■ What to do
A: Summarize the biographical passage on Mr. Counts and Mr. Goland in two sentences.
B: Decide whether each statement below agrees with the biographical passage on Mr. Counts and Mr. Goland, answering yes or no and quoting the words of the passage that settle it: (i) Mr. Counts earned a BA in economics from Cornell University. (ii) Mr. Counts founded Grameen Bank. (iii) Mr. Goland was stationed in Germany during his service in the U.S. Army Europe.
C: Extend the biographical passage on Mr. Counts and Mr. Goland beyond its final sentence.

■ Passage
* Start *
Prior to establishing Grameen Foundation, Mr. Counts served as the legislative director of RESULTS and also worked as regional project manager for CARE-Bangladesh. While at Grameen Bank, he worked and studied under Nobel Laureate Professor Muhammad Yunus, founder and managing director of Grameen Bank, and helped to establish the bank’s flagship newsletter, Grameen Dialogue. Mr. Counts chairs the board of Project Enterprise and serves on the boards of Fonkoze USA and the PLAN Fund. He is also a member of the Board of Advisors of the Katalysis Bootstrap Fund and a member of the Editorial Advisory Board of Grameen Dialogue. In addition, he serves on the board of Grameen-Jameel Pan Arab Microfinance Limited, an enterprise based on Professor Yunus’ concept of social businesses.

Mr. Counts is the author of Small Loans: Big Dreams, published by Wiley and Sons in March 2008, and Give Us Credit: How Muhammad Yunus' Micro-Lending Revolution is Empowering Women from Bangladesh to Chicago, which was published by Random House (New York) and Research Press (New Delhi) in 1996. He earned a BA in economics from Cornell University.

 

Anthony R. Goland

Anthony Goland is a director in the MidAtlantic Office of McKinsey & Company.  He is a senior leader of both the North American and Asian Financial Institutions Groups, and he leads the firm’s global efforts to promote financial inclusion among the world’s poor. Since joining the firm in 1985, Mr. Goland has helped clients address their most challenging strategy, operations, and organization problems and build their capabilities to successfully implement. he has served clients in the US, Australia, Brazil, Canada, China, Korea, Taiwan, and UK.

Prior to joining McKinsey, Mr. Goland worked for Morgan Bank Delaware, a subsidiary of J.P. Morgan Chase, and served on the Board of Trustees of the University of Delaware.  He also previously served as a Supply Sergeant in the U.S. Army Europe, where he was stationed in the Federal Republic of Germany.

Mr. Goland graduated with high distinction as a Baker Scholar from the Harvard Business School and summa cum laude in finance and economics from the University of Delaware.
* End *
Collected data
* Start *
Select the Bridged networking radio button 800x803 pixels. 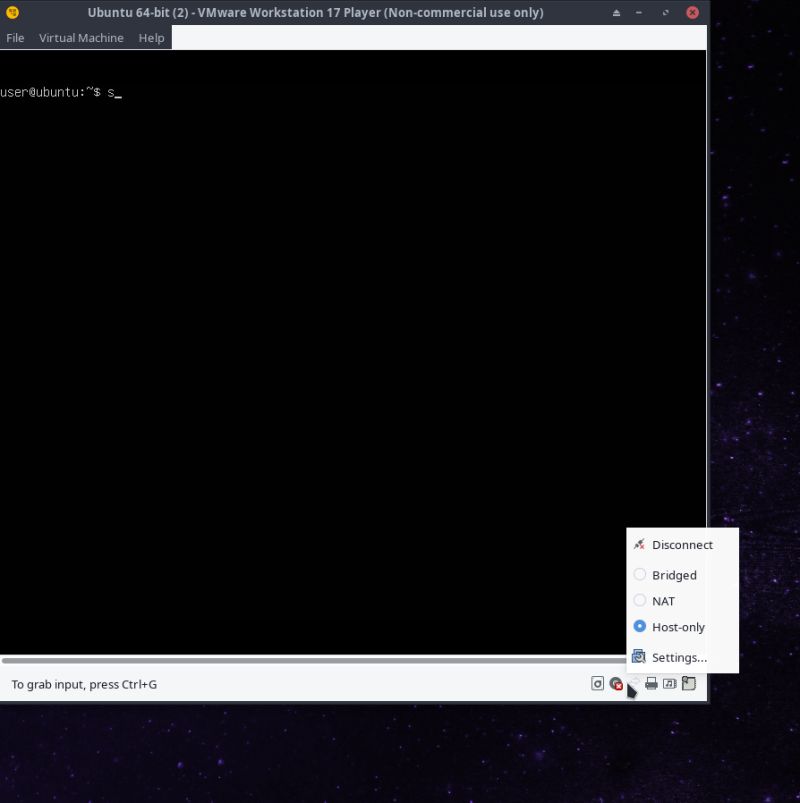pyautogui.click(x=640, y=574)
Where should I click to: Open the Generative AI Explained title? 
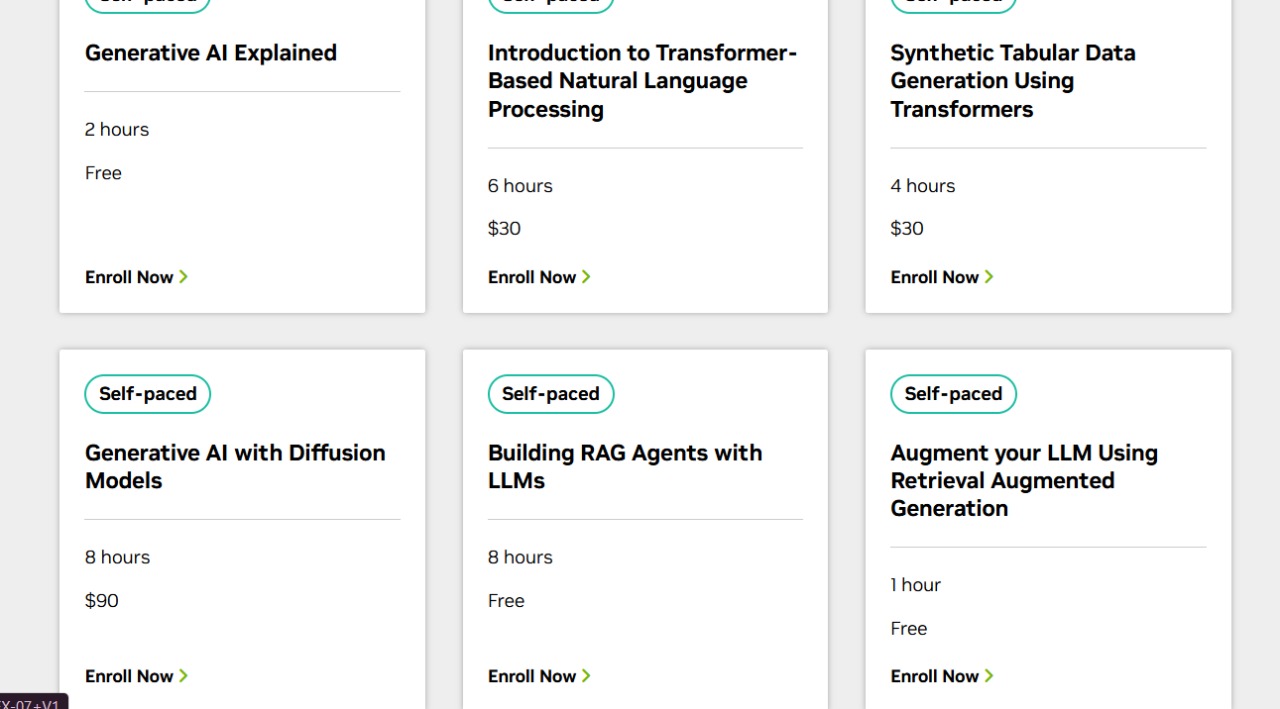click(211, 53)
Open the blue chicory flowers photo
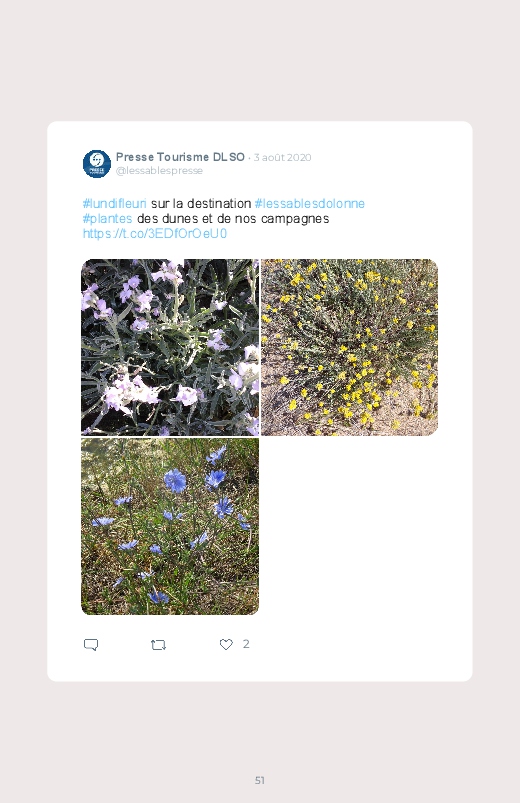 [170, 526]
* End *
* Start *
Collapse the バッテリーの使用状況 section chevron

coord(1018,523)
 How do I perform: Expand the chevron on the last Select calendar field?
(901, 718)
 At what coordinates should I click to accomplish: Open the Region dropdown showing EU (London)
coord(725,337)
* End *
* Start *
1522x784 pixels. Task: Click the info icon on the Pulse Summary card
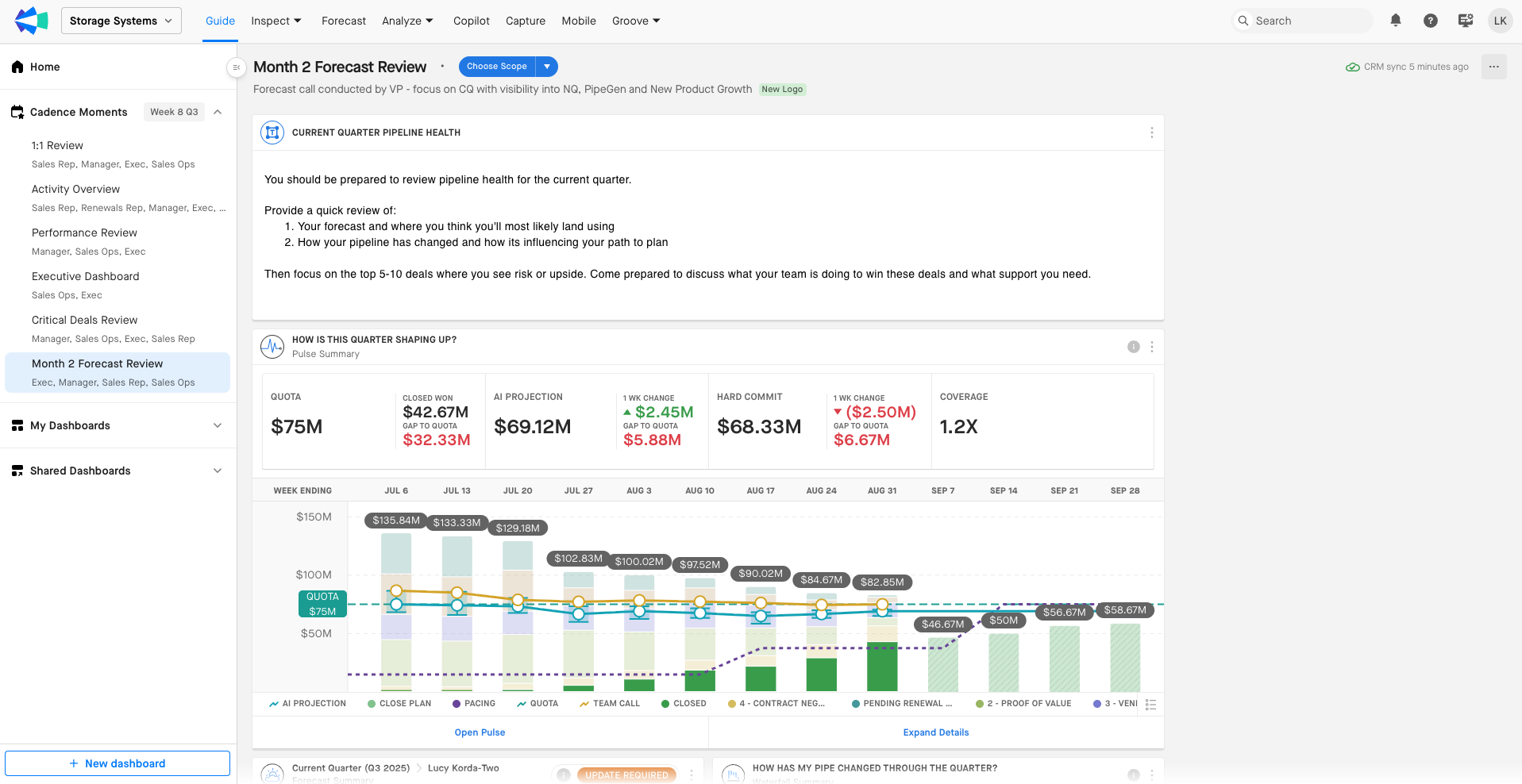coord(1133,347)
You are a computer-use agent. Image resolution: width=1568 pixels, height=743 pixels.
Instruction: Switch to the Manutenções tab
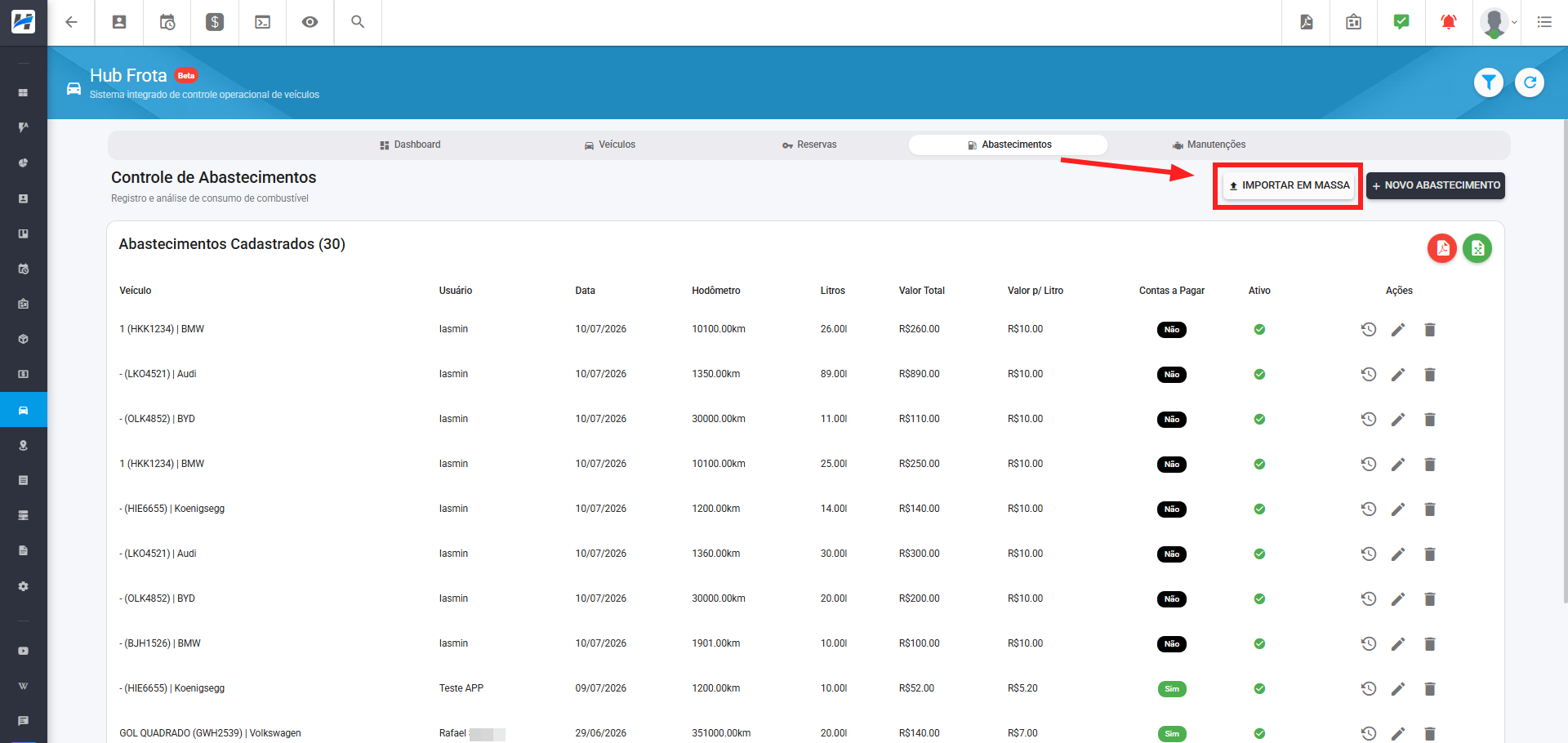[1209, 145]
* End *
■ Final results
A: Mr. Counts established Grameen Foundation after working for RESULTS and CARE-Bangladesh and studying under Professor Muhammad Yunus at Grameen Bank, and he now serves on several boards and has written two books. Anthony R. Goland, a director in the MidAtlantic Office of McKinsey & Company, which he joined in 1985, leads the firm's global efforts to promote financial inclusion among the world's poor and previously worked for Morgan Bank Delaware and served in the U.S. Army Europe.

B:
(i) Yes: "He earned a BA in economics from Cornell University."
(ii) No: "Professor Muhammad Yunus, founder and managing director of Grameen Bank"
(iii) Yes: "where he was stationed in the Federal Republic of Germany"

C:
Kurt Koenigsfest

Kurt Koenigsfest is the CEO of BancoSol, a private commercial bank which provides loans to low-income micro entrepreneurs in Bolivia. The Bank started as an NGO, and incorporated as a fully-fledged bank in 1992 in order to meet the growing demand for micro loans on a self-financing  basis. Mr. Koenigsfest has held a variety of positions in the credit, operations, and business-development areas of the Bolivian banking industry since 1989.  Among others, he spent nine years with Banco Nacional de Bolivia, the largest Bolivian private Bank. He is also board member of a number of banking and microfinance boards including the boards of ASOBAN (the Bolivian Private Banking Association), AFIN (the Microfinance Training Institute of Bolivia), and ATC (credit- and debit-card processor).  He is chairman of the board of ASOFIN, the Association of Regulated Microfinance Institutions of Bolivia, and was recently elected Young Global Leader by the World Economic Forum in Geneva, Switzerland.

A native of La Paz, he graduated with a degree in business administration from the University of North Texas.

 

Chris Larsen

Chris Larsen is CEO and co-founder of Prosper, America’s largest people-to-people lending marketplace. Prosper is a continuation of Larsen’s commitment to leveraging the Internet to make consumer lending more efficient, transparent, and trustworthy. Prior to Prosper, Mr. Larsen co-founded and served as chairman and CEO of E-LOAN. Under his leadership, E-LOAN became the first company to provide consumers with access to their credit scores and played a critical role in the passage of the strongest consumer financial-privacy-protection law in the nation.

Mr. Larsen holds an MBA from Stanford University and a BS from San Francisco State University, where he was named the 2004 Alumnus of the Year.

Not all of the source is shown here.